Exercise details: Set out the data from the line containing "Image resolution: width=1280" through the end as a Markdown table with columns Entry and Content, numbering each line in Entry, skipping blank lines and leaving out the pictures.

________

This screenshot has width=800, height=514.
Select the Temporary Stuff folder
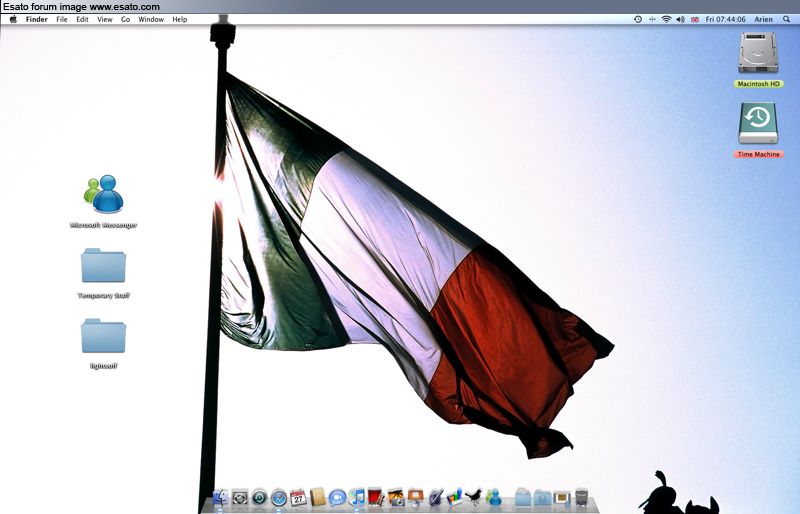104,267
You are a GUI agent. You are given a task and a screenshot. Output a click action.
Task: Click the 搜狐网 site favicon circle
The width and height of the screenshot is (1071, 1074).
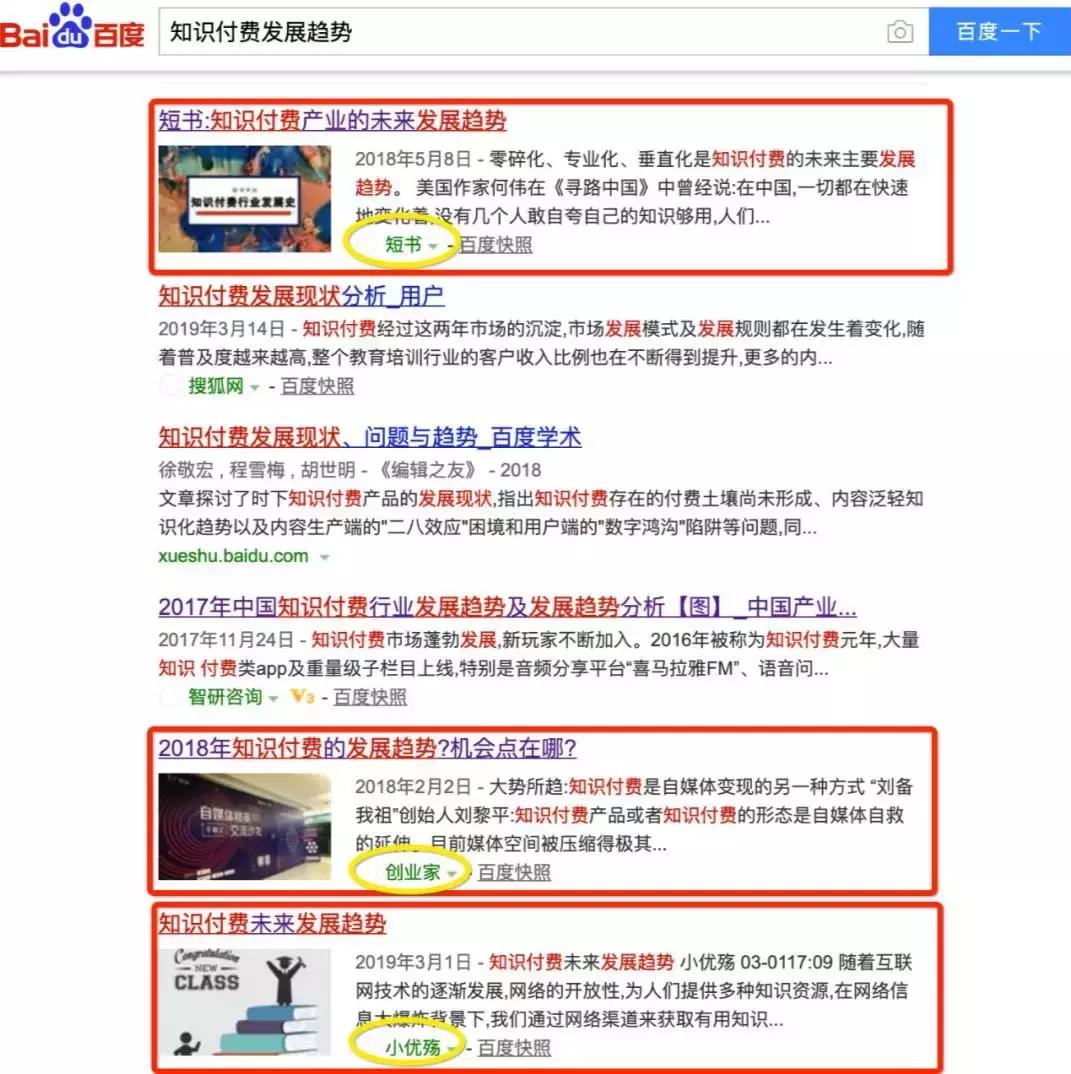(x=167, y=387)
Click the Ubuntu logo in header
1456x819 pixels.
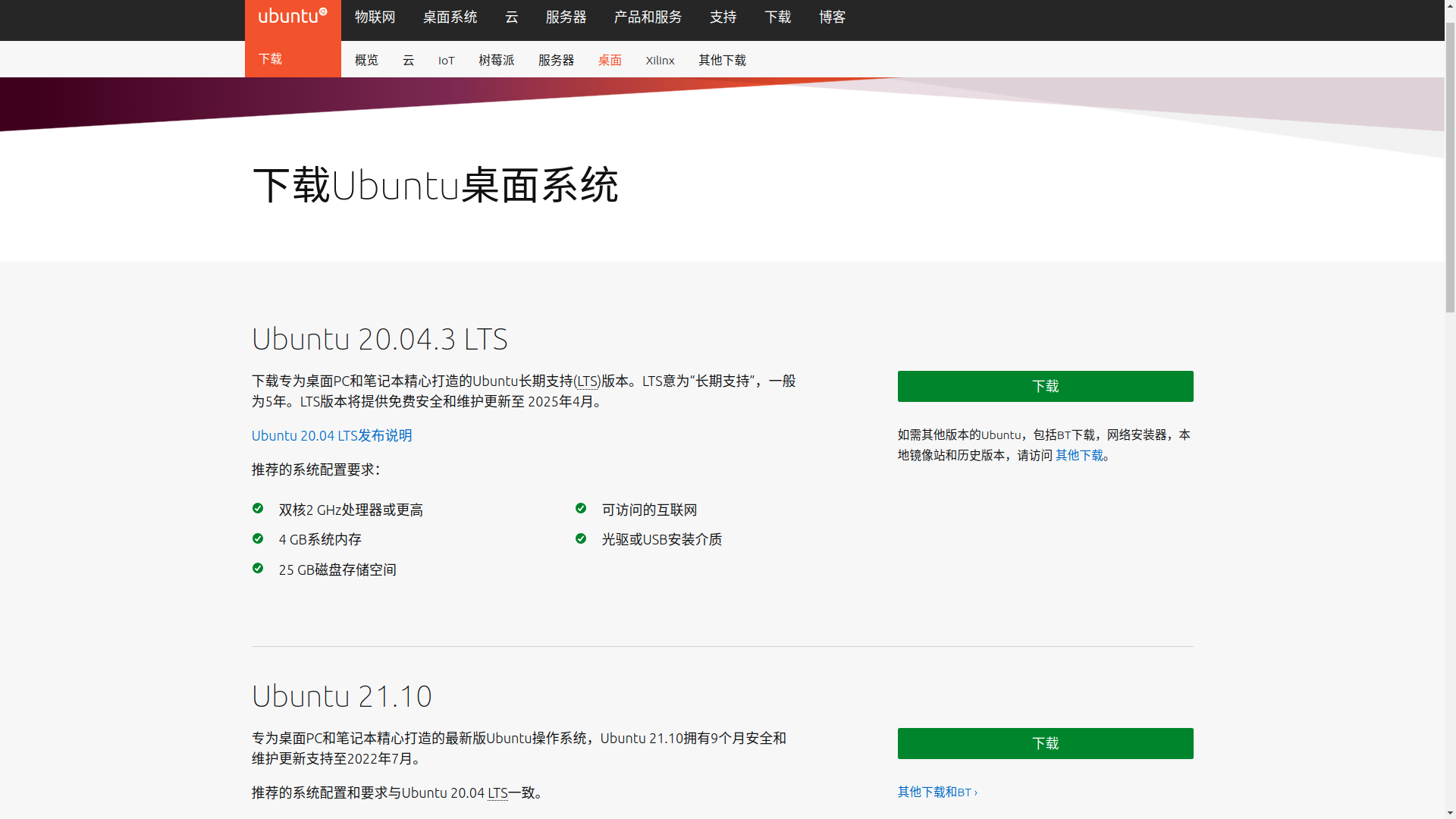click(293, 16)
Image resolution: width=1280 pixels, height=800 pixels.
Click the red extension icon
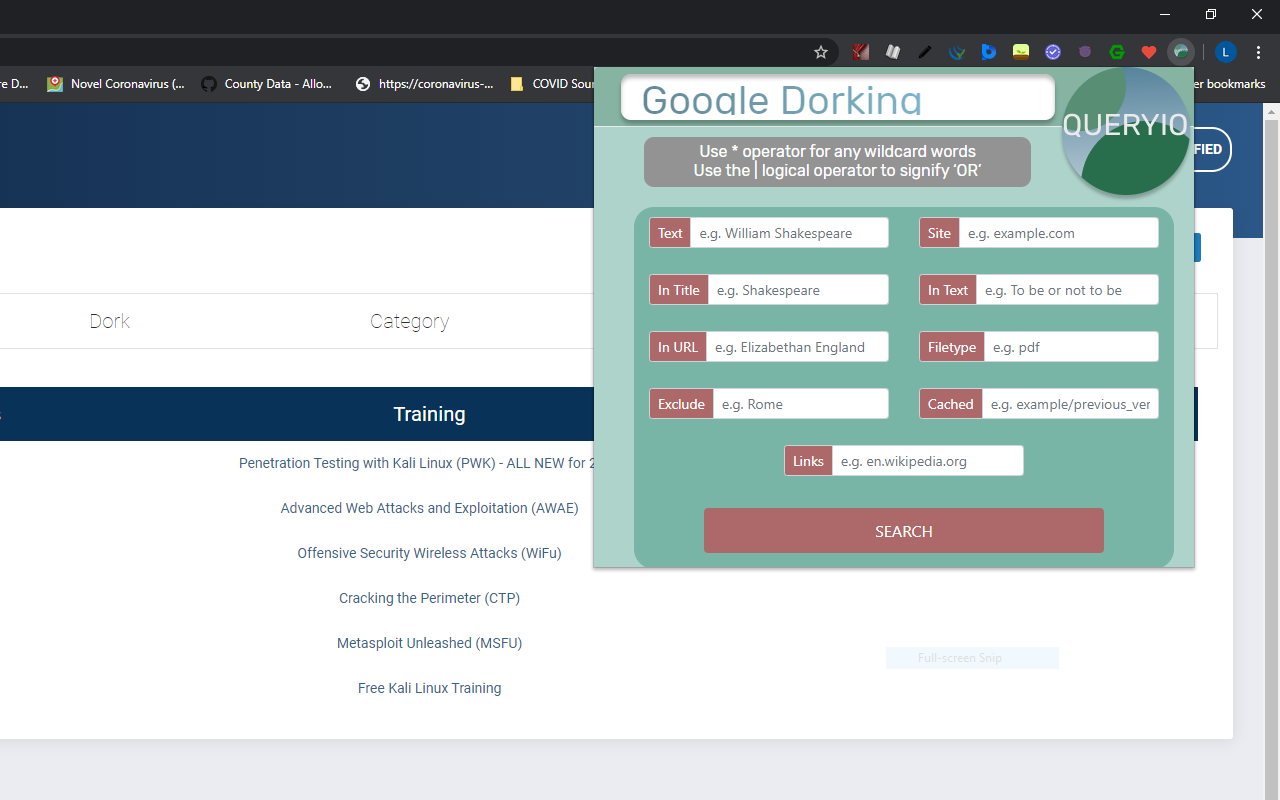(860, 51)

________

The response:
| Entry | Content |
|---|---|
| 1 | Image resolution: width=1280 pixels, height=800 pixels. |
| 2 | Click the red extension icon |
| 3 | (860, 51) |